Here is a real shocking piece of news about this child killer. While in prison waiting to testify in Rafferty’s trial, she told her godmother who visited her that she was sad about Tori’s death because Tori was a little girl but when asked if she would kill again, McClintic replied, “Yes. I would do it again.” The irony of such a statement is that the Rafferty jury arrived at the conclusion that it was Rafferty that murdered Tori and not McClintic. But the fact that McClintic admitted that she would be willing to kill someone is frightening indeed.
Michael Rafferty’s childhood years weren’t as hectic as McClintic’s and he had no previous criminal record (not even a parking ticket) but in 2009, he went out with more than a dozen women even though he was living with another one. He even pimped out one of his girlfriends and lived off of her earnings. His taste for women ranged in ages between 23 and 50. He lied to his sexual partners saying that he had a rough childhood, that he was suffering from colon cancer and that even his mother had cancer. He told some that he was a dance instructor and others that he owned a contracting company and that he had just lost a step-son. As I mentioned earlier, he had this penchant to choke women during the sex act. Between January 25th 2009 and April 7th of that same year, he downloaded child porn and particulars of a snuff movie into his computer along with the sale of babies etc. There were women (who were never identified) who told investigators that Rafferty’s interest in their children was disturbing. He even asked one of them if she would give him her first-born baby. He asked online if he could sleep with her and have the baby in the same bed so that he could snuggle up to her.
If you were invited to sit on the National Board when these two horrible criminals were applying for parole, how would you rule? Would you be like the simpletons in National Parole who released those other killers who then committed more murders or attempted to do so? Would you really believe that no matter how much Rafferty and McClintic claimed that they had reformed, you would be prepared to release them back into society again?

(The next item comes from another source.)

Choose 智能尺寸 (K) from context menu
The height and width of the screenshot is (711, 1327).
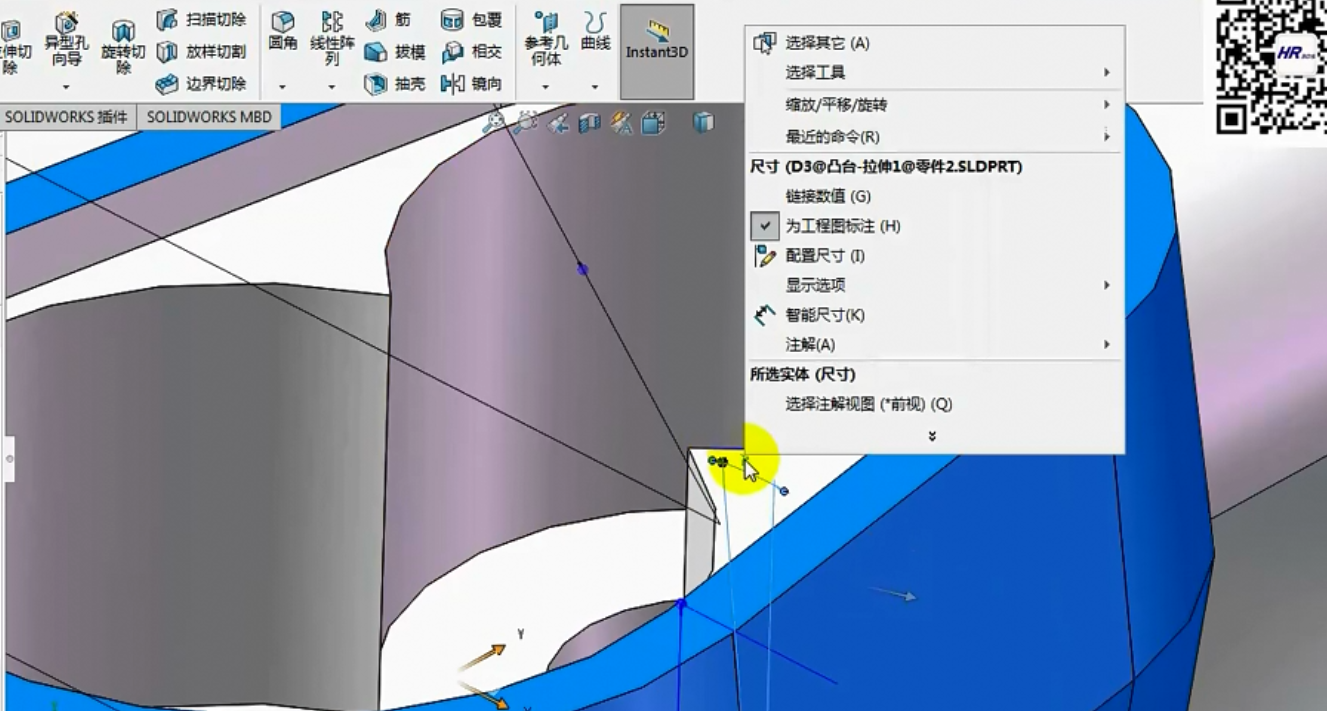(x=824, y=315)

One of the factors that the Parole Board should take into consideration is the need for society to feel that keeping these killers in prison is just. Unfortunately, they don’t really consider that factor. They only concentrate (or they are supposed to) on whether or not it is safe to release them into society. Recidivism of parolees brings disrespect to the National Parole Board, especially if these paroled killers murder more victims after they have been released back into society.
In the New Testament, in Mathew verses 38 and 39, Jesus said;
“But I say unto you, that ye resist not evil: but whosoever shall smite thee on thy right cheek, turn to him the other also.”
The National Parole Board in the past turned the public’s left cheek to the released murderers so that they would get a second chance to smite them rhetorically on the public’s other cheek. And smack them they did and sometime with fatal results. Rarely does retribution with its halting gait, overtake the guilty that have a head start. After the National Parole Board has its fling and releases their child killers, watch out for their sting.